A proposta da escola inclusiva constitui-se nesse contexto. Portanto é atravessada pelo mesmo paradoxo que, por um lado, afirma a lógica de fluidificação e misturas das diferenças, mas, por outro, acena com uma padronização globalizada de formas hegemônicas de existência.

O discurso da escola inclusiva é: todos na escola sem nenhuma distinção, que a escola se transforme radicalmente para todos receber. Propõe a derrubada dos muros excludentes das escolas especiais e também a derrubada dos muros seletivos das escolas regulares. De acordo com a proposta inclusiva, na escola regular conviveriam diferenças de todos os tipos. Pluralidades, supostas possibilidades de misturas, de encontros, de afetamentos múltiplos, de processos de subjetivação singulares... Que todos os alunos entrem para a escola regular. Todos: pobres, loucos, deficientes físicos e mentais, minorias étnicas, todos. Para isso a criação de um novo termo no qual caibam todas essas existências, todas essas diferenças: portadores de necessidades educacionais especiais. Não mais deficientes. Não mais excepcionais, ou cegos, ou surdos, ou débeis, ou loucos, ou mesmo meninos de rua. Não. O termo atual é Portadores de Necessidades Educacionais Especiais. Amplo. Estão todos contemplados nesse termo, nesse discurso, nessa escola, nessa sociedade. Sem distinção. Sem distinção? Homogeneamente? Estranho... Confuso e paradoxal... Armadilhas, artimanhas da inclusão.1

O método utilizado para identificar e analisar as forças presentes na proposta da escola inclusiva foi o da cartografia (Rolnik, 2006), que procura entender e expressar mundos, paisagens, acontecimentos. Cartografar não significa organizar ou classificar por identidade e semelhança, nem impor uma sequência e uma linearidade aos acontecimentos e paisagens. Uma cartografia se faz ao acompanhar os movimentos de transformação da realidade pesquisada. Assim, o que se pretendeu foi cartografar os processos de inclusão e de integração social no espaço escolar, investigando modos de subjetivação que ora pendem para a reprodução e cristalização de formas hegemônicas e padronizadas de existir, pensar e viver, ora para a criação de diferentes maneiras de pensar e viver.

- **INSTRUÇÕES DE TRABALHO**
1) Segundo o trecho sobre a escola inclusiva, qual método foi usado para identificar e analisar as forças presentes na proposta da escola inclusiva?
2) Indique se cada afirmação concorda com o trecho sobre a escola inclusiva, respondendo sim ou não e citando literalmente as palavras do trecho que decidem a questão: (a) A proposta inclusiva defende derrubar somente os muros das escolas especiais. (b) O termo atual citado é "Portadores de Necessidades Educacionais Especiais". (c) Cartografar significa classificar por identidade e semelhança.
3) Prossiga com o trecho sobre a escola inclusiva a partir da última frase apresentada.

- **DADOS ABAIXO**
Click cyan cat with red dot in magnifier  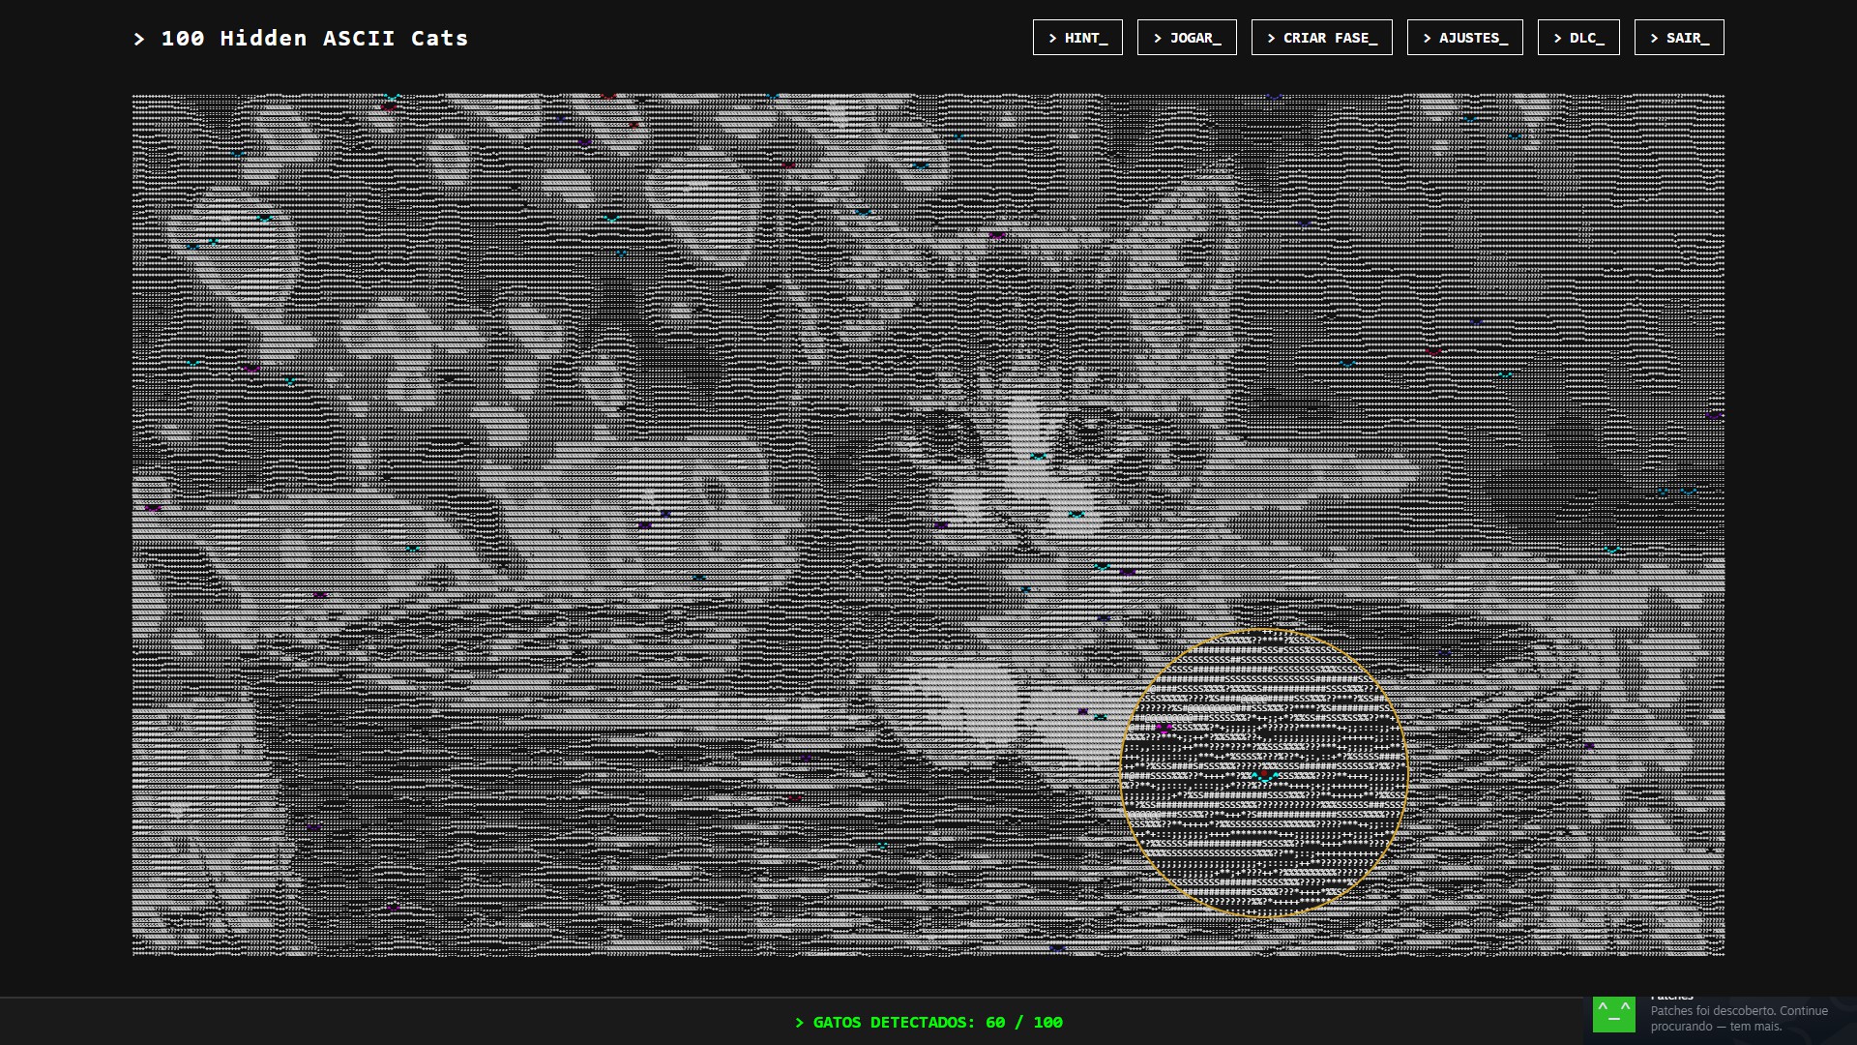coord(1264,775)
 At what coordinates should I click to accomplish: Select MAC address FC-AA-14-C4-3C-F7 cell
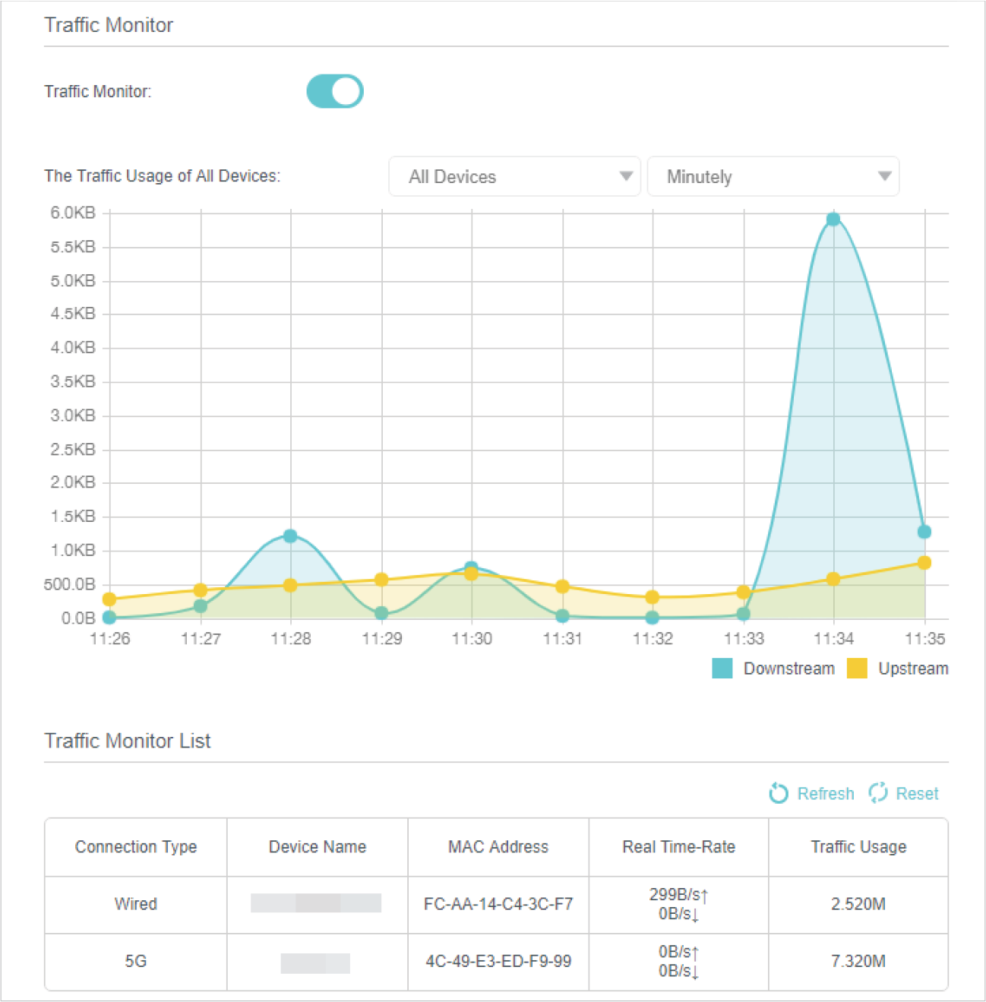[x=498, y=904]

- **RESPOSTAS**
1) O método da cartografia (Rolnik, 2006).

2)
(a) Não: "Propõe a derrubada dos muros excludentes das escolas especiais e também a derrubada dos muros seletivos das escolas regulares."
(b) Sim: "O termo atual é Portadores de Necessidades Educacionais Especiais."
(c) Não: "Cartografar não significa organizar ou classificar por identidade e semelhança".

3)
Para tal, a tese usou todo o material disponível acerca da questão trabalhada: anotações de meus diários de campo de quando eu era professora, de quando fui consultora educacional, entrevistas com coordenadores de núcleos de inclusão, depoimentos de professores de escolas inclusivas, documentos nacionais e internacionais relativos à proposta de inclusão, leis norteadoras dessa proposta, enfim, tudo o que permitiu cartografar as forças que compõem e atravessam a questão da inclusão escolar.

O sentido do menor (por uma escola minoritária) foi buscado em Deleuze (1977), para quem o menor é relativo a uma forma de resistência às formas dominantes e padronizadoras da existência. O menor diz sempre de um coletivo minoritário, não dominante e não padronizado, e é situado em relação a um contexto social e político maior, dominante. Dessa forma, a noção de menor, de minoritário, interroga a escola em sua própria tradição, em suas formas padrão, em sua cultura dominante. Nesse sentido, a proposta de inclusão de crianças com deficiência na escola comum pode contribuir para a transformação de formas de pensar e fazer educação. As misturas de diversas formas de pensamentos (deficientes mentais e normais), de olhares (cegos, videntes e deficientes visuais), de escutas (surdos, ouvintes e deficientes auditivos) possibilitam a emergência de uma escola menor. Uma escola na qual os pensamentos menores, as linguagens menores, os corpos menores possam construir, dentro da própria escola, outras linguagens, outros olhares e outras escutas, instaurando formas singulares de criação, de expressão, de pensamento, de conhecimento, de relações: novas formas de vida.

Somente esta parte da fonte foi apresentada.